Fitting a Line¶

In this notebook, we reproduce the classic “Fitting a Model to Data” example from emcee, https://emcee.readthedocs.io/en/latest/tutorials/line/, fitting a line with uncertainties, using both emcee and approxposterior. This notebook demonstrates how approxposterior can be used to perform accurate Bayesian inference of model parameters given data with uncertainties.

[1]:

import numpy as np
import matplotlib.pyplot as plt
import emcee
from scipy.optimize import minimize
import corner
import george

from approxposterior import approx, gpUtils as gpu

Data

First, we generate data according to \(y_i = m * x_i + b + \epsilon_i\) where \(\epsilon_i\) are indepedent, Gaussian errors, for each measurement \(i\).

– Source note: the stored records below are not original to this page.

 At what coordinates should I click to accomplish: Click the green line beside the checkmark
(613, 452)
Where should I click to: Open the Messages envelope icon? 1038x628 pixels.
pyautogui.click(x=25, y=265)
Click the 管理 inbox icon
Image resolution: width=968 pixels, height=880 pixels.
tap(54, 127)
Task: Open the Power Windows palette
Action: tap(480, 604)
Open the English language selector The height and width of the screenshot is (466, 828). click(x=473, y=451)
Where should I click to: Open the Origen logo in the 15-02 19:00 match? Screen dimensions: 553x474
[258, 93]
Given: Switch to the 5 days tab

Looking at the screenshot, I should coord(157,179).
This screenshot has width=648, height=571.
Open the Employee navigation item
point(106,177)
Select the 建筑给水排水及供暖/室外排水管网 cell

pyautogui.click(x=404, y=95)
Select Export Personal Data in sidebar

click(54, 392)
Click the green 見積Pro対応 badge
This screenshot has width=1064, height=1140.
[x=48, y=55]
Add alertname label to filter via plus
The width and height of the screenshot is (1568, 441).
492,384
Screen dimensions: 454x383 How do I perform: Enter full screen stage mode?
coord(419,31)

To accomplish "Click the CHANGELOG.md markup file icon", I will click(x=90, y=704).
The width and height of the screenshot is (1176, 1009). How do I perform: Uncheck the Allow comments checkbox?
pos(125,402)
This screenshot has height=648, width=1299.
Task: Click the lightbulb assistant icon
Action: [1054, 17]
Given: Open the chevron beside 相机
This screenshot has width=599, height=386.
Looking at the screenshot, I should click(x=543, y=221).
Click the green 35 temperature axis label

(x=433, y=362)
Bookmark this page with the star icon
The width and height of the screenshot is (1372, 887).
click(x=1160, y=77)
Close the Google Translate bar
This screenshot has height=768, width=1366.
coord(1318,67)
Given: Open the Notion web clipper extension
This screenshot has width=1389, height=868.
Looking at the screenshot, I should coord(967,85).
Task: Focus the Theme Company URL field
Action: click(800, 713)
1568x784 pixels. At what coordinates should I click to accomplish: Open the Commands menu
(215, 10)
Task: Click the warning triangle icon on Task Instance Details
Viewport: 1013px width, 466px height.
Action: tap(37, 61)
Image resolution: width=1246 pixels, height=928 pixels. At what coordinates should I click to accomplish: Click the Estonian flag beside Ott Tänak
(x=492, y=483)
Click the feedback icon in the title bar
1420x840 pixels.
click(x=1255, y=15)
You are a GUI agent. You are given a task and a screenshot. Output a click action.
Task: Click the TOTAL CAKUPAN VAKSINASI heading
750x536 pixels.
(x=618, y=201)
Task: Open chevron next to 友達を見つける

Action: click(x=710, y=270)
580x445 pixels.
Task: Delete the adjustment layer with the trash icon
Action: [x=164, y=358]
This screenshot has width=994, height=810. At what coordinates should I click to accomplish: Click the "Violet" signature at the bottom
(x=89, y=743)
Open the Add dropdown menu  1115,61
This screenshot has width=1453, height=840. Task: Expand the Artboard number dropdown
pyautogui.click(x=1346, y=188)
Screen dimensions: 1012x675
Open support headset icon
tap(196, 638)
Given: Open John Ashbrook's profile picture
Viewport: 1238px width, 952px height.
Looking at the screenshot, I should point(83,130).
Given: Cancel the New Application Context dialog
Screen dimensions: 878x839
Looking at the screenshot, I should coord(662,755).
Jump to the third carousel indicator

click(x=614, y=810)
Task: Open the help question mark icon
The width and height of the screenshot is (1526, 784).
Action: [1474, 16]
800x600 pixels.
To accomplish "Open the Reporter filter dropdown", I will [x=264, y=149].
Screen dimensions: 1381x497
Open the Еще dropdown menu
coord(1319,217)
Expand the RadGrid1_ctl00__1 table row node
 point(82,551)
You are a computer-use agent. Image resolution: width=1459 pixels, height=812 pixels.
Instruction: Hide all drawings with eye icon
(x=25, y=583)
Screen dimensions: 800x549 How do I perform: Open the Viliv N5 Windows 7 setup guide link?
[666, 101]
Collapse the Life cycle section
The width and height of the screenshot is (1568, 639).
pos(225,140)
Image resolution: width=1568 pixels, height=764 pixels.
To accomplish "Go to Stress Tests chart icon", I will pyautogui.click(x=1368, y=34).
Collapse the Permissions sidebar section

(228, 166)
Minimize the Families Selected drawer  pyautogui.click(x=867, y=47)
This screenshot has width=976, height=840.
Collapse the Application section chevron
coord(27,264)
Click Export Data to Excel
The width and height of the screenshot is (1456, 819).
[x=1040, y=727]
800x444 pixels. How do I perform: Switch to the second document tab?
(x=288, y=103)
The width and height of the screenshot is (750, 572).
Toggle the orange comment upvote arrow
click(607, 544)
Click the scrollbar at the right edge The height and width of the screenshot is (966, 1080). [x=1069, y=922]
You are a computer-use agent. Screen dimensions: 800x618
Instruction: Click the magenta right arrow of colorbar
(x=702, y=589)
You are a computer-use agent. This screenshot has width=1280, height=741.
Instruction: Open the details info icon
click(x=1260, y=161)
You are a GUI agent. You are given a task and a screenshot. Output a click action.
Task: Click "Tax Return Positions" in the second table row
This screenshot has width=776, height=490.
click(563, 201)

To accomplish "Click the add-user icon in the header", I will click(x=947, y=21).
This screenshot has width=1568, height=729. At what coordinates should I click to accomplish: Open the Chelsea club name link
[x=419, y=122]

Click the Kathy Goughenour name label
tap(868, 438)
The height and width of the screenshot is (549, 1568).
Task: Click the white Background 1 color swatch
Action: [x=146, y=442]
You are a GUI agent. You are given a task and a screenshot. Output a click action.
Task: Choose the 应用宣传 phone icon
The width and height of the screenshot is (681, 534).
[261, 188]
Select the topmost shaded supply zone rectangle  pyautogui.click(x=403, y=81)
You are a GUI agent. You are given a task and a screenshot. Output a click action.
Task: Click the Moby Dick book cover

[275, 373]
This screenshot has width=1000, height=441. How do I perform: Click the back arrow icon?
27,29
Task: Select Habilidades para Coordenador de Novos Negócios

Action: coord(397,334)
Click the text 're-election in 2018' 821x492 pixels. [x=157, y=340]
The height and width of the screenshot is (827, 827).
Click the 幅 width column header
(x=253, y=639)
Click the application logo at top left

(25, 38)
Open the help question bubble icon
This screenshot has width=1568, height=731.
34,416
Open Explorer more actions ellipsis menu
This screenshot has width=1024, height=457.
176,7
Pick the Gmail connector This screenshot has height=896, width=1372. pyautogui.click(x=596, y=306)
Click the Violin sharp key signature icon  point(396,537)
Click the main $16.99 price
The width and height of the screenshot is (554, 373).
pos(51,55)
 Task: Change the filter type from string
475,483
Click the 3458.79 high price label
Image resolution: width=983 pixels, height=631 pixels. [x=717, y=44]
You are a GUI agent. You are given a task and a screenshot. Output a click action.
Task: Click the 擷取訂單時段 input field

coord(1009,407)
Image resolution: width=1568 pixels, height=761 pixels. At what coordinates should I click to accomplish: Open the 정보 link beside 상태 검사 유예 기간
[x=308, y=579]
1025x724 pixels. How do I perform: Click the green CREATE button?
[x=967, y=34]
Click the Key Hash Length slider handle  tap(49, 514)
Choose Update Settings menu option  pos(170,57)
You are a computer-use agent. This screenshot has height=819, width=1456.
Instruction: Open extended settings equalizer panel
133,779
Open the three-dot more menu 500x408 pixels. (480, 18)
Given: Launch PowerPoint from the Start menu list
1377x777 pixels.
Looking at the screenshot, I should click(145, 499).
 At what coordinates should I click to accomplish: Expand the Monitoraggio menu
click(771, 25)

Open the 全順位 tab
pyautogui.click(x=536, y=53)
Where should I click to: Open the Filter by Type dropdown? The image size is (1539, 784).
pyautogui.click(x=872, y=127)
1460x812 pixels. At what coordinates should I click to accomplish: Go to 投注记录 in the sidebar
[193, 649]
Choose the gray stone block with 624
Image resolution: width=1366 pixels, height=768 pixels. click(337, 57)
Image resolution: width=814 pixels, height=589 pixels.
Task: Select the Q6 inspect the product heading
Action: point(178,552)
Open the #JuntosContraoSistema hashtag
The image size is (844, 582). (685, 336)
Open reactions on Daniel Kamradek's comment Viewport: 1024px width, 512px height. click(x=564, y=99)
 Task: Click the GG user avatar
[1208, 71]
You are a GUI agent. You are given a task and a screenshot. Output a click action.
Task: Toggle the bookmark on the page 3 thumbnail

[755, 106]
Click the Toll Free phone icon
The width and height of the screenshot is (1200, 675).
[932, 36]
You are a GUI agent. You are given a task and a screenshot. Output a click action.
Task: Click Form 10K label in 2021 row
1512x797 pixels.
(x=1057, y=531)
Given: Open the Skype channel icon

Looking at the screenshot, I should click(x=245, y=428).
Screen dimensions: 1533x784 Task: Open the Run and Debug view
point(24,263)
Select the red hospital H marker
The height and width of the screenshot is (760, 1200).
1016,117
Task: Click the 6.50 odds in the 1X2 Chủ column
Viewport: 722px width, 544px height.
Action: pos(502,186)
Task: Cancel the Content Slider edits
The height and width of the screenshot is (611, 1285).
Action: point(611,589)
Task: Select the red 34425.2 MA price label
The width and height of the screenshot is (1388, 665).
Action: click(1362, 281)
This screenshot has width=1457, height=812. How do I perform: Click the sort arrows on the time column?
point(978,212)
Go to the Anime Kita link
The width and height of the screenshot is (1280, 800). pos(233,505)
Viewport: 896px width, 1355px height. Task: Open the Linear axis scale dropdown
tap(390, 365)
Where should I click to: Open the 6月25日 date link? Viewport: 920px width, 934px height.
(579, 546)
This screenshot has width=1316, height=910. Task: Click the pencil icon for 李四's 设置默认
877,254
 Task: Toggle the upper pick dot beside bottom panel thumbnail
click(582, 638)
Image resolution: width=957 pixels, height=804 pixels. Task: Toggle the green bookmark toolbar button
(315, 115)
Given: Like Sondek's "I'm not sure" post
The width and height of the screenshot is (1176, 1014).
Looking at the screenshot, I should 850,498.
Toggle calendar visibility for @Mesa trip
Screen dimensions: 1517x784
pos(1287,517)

Then we’ll plot the data to see what it looks like, with the grey line being the true, underlying model.

[2]:

# Set seed for reproducibility.
seed = 42
np.random.seed(seed)

# Choose the "true" parameters.
mTrue = -0.9594
bTrue = 4.294

# Generate some synthetic data from the model.
N = 50
x = np.sort(10*np.random.rand(N))
obserr = 0.5 # Amplitude of noise term
obs = mTrue * x + bTrue # True model
obs += obserr * np.random.randn(N) # Add some random noise

# Now plot it to see what the data looks like
fig, ax = plt.subplots(figsize=(8,8))

ax.errorbar(x, obs, yerr=obserr, fmt=".k", capsize=0)
x0 = np.linspace(0, 10, 500)
ax.plot(x0, mTrue*x0+bTrue, "k", alpha=0.3, lw=3)
ax.set_xlim(0, 10)
ax.set_xlabel("x")
ax.set_ylabel("obs");

../_images/notebooks_fittingALine_3_0.png

Inference

Now we want to infer posterior probability distributions for our linear model’s parameters, \(\theta\), i.e slope and intercept, given the data and uncertainties, D, via Bayes’ Theorem: \(p(\theta | D) \propto l(D | \theta)p(\theta)\) where \(l(D|\theta)\) is the likelihood of the data for a given set of model parameters, and \(p(\theta)\) is our assume prior probability of a given \(\theta\). We sample the posterior distribution using the emcee MCMC code. See the emcee example (https://emcee.readthedocs.io/en/latest/tutorials/line/) for more details of this procedure.

[3]:

# Define the loglikelihood function
def logLikelihood(theta, x, obs, obserr):

    # Model parameters
    theta = np.array(theta)
    m, b = theta

    # Model predictions given parameters
    model = m * x + b

    # Likelihood of data given model parameters
    return -0.5*np.sum((obs-model)**2/obserr**2)

[4]:

# Define the logprior function
def logPrior(theta):

    # Model parameters
    theta = np.array(theta)
    m, b = theta

    # Probability of model parameters: flat prior
    if -5.0 < m < 0.5 and 0.0 < b < 10.0:
        return 0.0
    return -np.inf

[5]:

# Define logprobability function: l(D|theta) * p(theta)
# Note: use this for emcee, not approxposterior!
def logProbability(theta, x, obs, obserr):

    lp = logPrior(theta)
    if not np.isfinite(lp):
        return -np.inf
    return lp + logLikelihood(theta, x, obs, obserr)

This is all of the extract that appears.